这是我理想的资源管理方法,不仅用于内存,还可以用于普通资源像文件句柄,线程句柄,锁等等。但它真的通用了吗?如果对象需要在函数间传递呢?如果对象没有一个明确的单一所属呢?

Transferring Ownership: move

所有权的移交:move

Let us first consider the problem of moving objects around from scope to scope. The critical question is how to get a lot of information out of a scope without serious overhead from copying or error-prone pointer use. The traditional approach is to use a pointer:
我们先来思考一下在域间移动对象的问题。关键点在于在不避免拷贝或易错指针等重大开销的情况下怎么在域外获取其信息。传统方法是使用指针:

X* make_X()
{
  X* p = new X:
  // ... fill X ..
  return p;
}
 
void user()
{
  X* q = make_X();
  // ... use *q ...
  delete q;
}

Now who is responsible for deleting the object? In this simple case, obviously the caller of make_X() is, but in general the answer is not obvious. What if make_X() keeps a cache of objects to minimize allocation overhead? What if user() passed the pointer to some other_user()? The potential for confusion is large and leaks are not uncommon in this style of program.
现在谁负责指针的删除工作呢?在上例中,显然是 make_X 的调用者,但通常答案并不明确。如果为了降低开销,make_X 需要对象的缓存呢?如果 user 将指针传递给其他 other_user 呢?在这种编程风格中,极易混乱和溢出。

I could use a shared_ptr or a unique_ptr to be explicit about the ownership of the created object. For example:
我可以使用 shared_ptr 或者 unique_ptr 显式的表明已有对象的归属。举例:

unique_ptr<X> make_X();

But why use a pointer (smart or not) at all? Often, I don’t want a pointer and often a pointer would distract from the conventional use of an object. For example, a Matrix addition function creates a new object (the sum) from two arguments, but returning a pointer would lead to seriously odd code:
但是为嘛非要用指针(智能或非智能)呢?通常我也不想用指针,和传统的使用对象比较,返回指针有点多余(看下面好像是这个意思),比如说,Matrix 类型的加法函数,计算2个参数的和,但却返回一个指针,这看起来好奇怪。

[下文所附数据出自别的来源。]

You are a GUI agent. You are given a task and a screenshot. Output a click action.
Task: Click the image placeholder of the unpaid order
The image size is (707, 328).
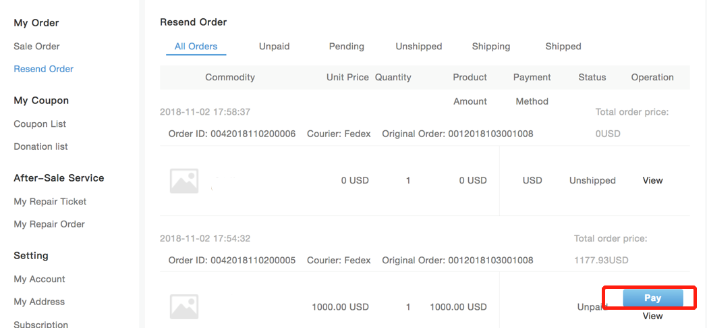coord(184,307)
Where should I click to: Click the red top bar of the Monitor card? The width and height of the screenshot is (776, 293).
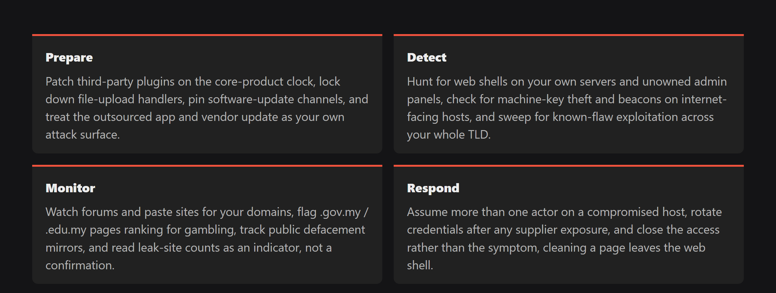tap(207, 165)
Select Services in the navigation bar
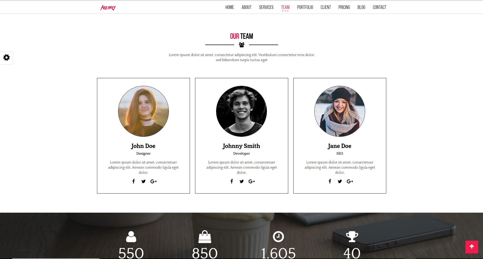483x259 pixels. point(266,7)
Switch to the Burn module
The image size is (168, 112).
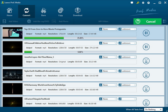[43, 12]
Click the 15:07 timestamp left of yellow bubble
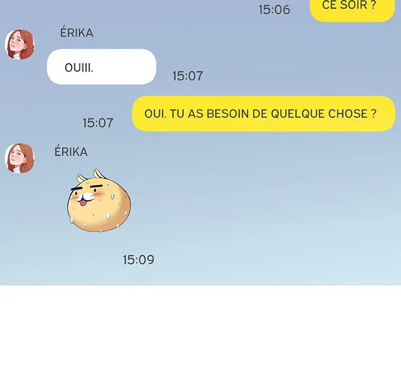 point(98,123)
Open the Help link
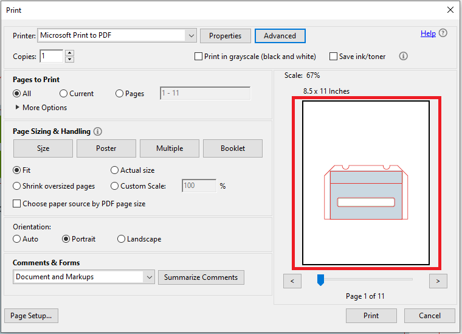This screenshot has height=334, width=462. pyautogui.click(x=428, y=33)
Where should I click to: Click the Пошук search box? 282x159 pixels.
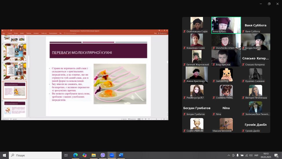coord(35,155)
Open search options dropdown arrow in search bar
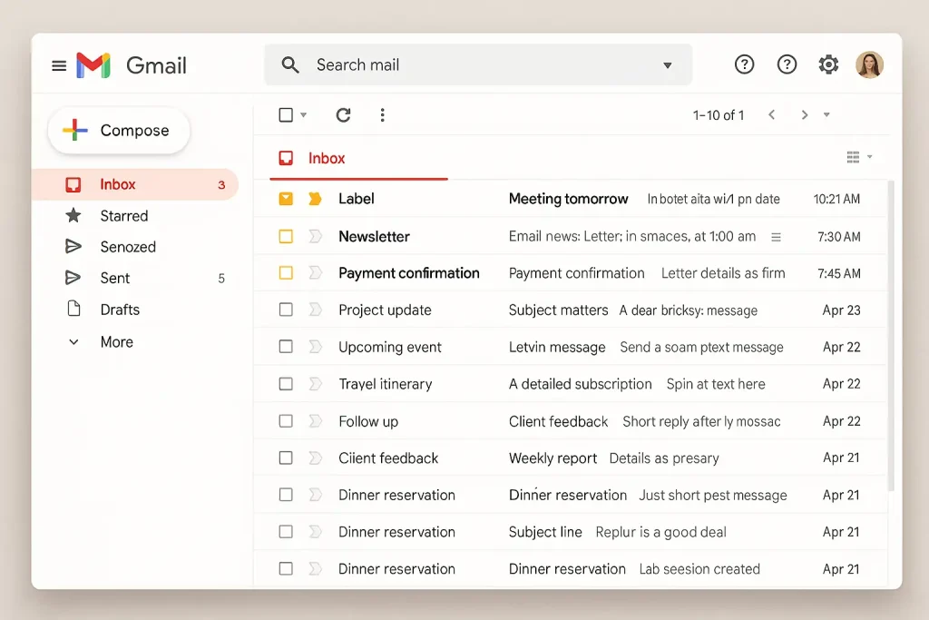The height and width of the screenshot is (620, 929). click(x=668, y=65)
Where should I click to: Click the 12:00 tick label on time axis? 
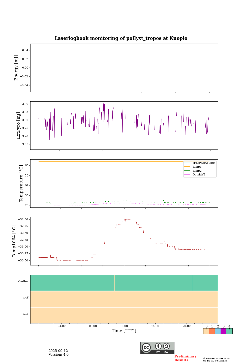click(x=124, y=326)
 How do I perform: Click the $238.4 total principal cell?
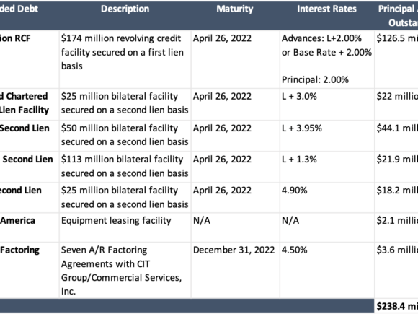coord(397,306)
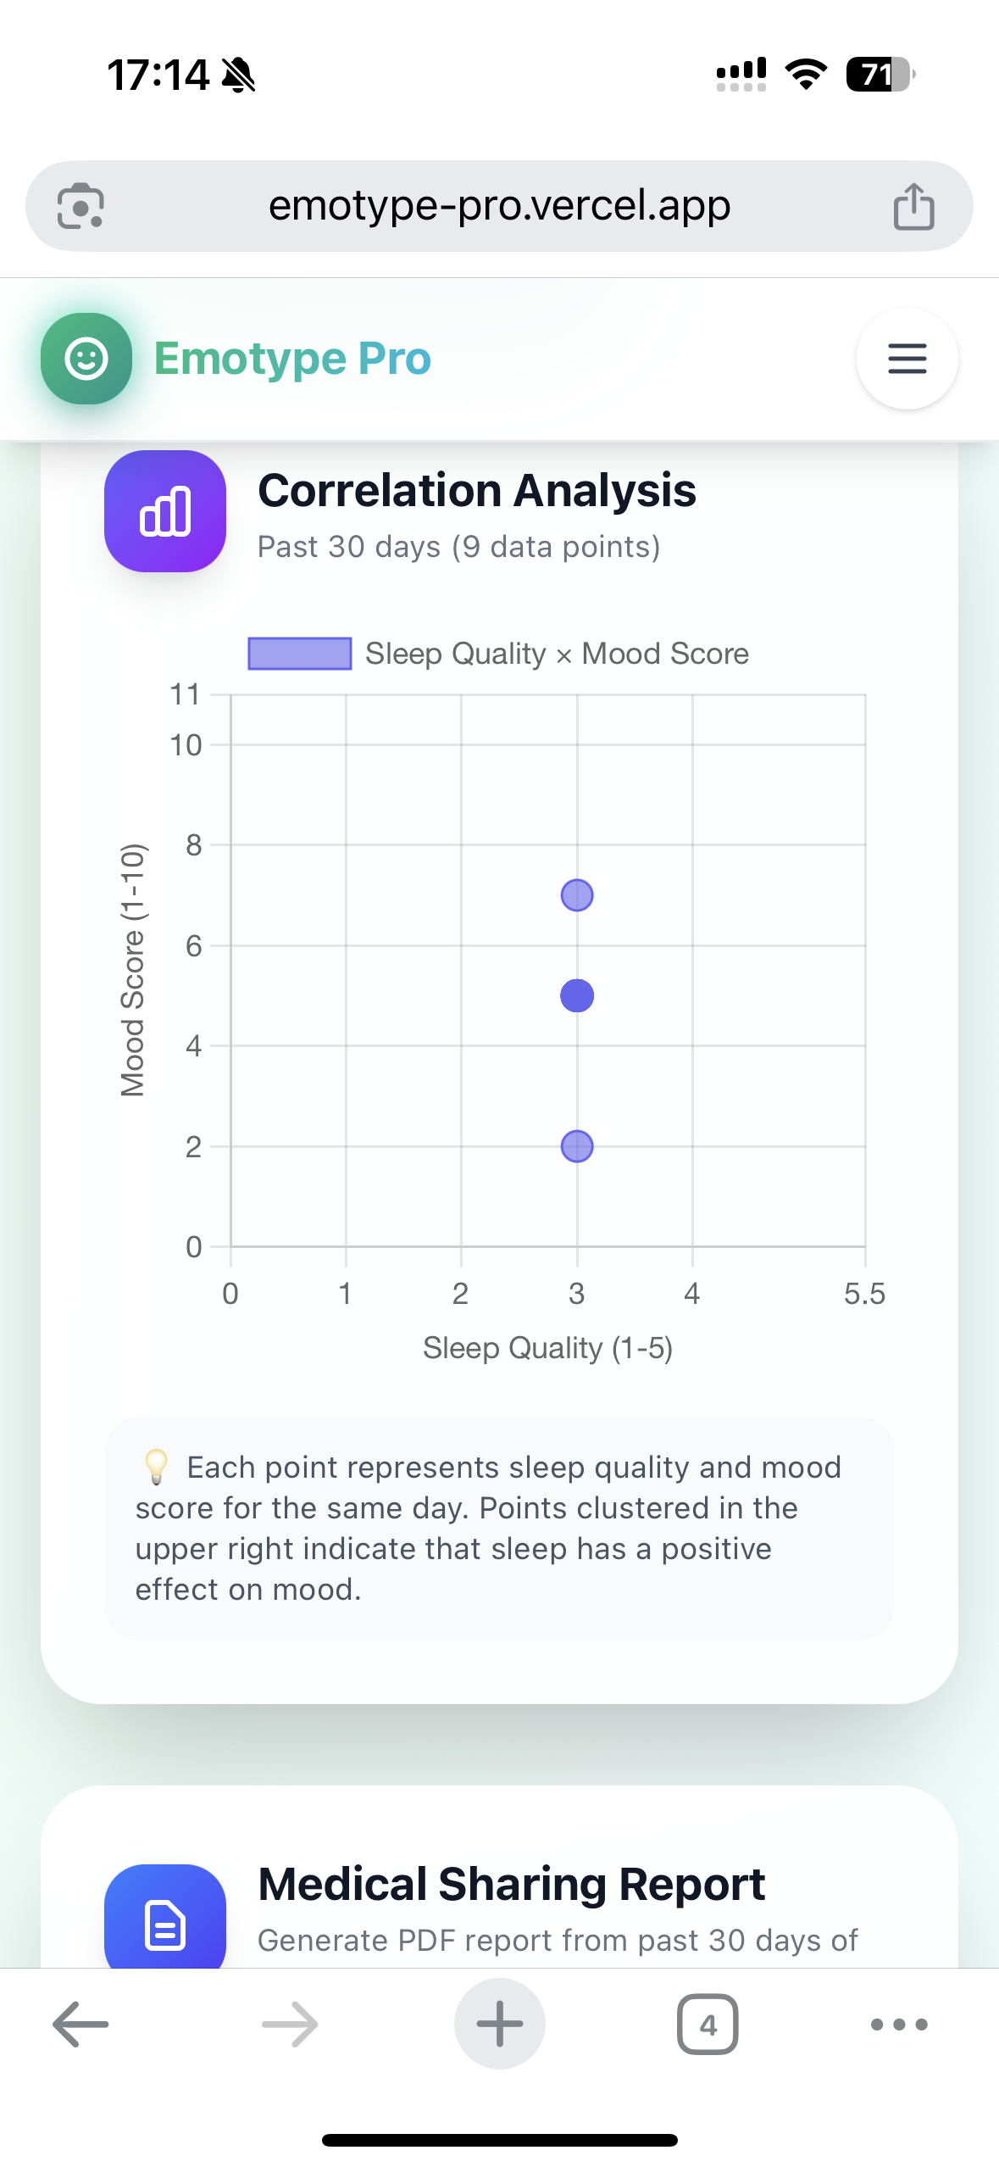999x2167 pixels.
Task: Select the scatter point at mood score 2
Action: pyautogui.click(x=576, y=1145)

unique_ptr<Matrix> operator+(const Matrix& a, const Matrix& b);
Matrix res = *(a+b);

That * is needed to get the sum, rather than a pointer to it. What I really want in many cases is an object, rather than a pointer to an object. Most often, I can easily get that. In particular, small objects are cheap to copy and I wouldn’t dream of using a pointer:
那个解引用应该是一个结果,而不是指向结果的指针。多数情况下,我只要一个对象,而不是指针。尤其是那些小的类型,只要简单的copy 就好,根本不用考虑指针。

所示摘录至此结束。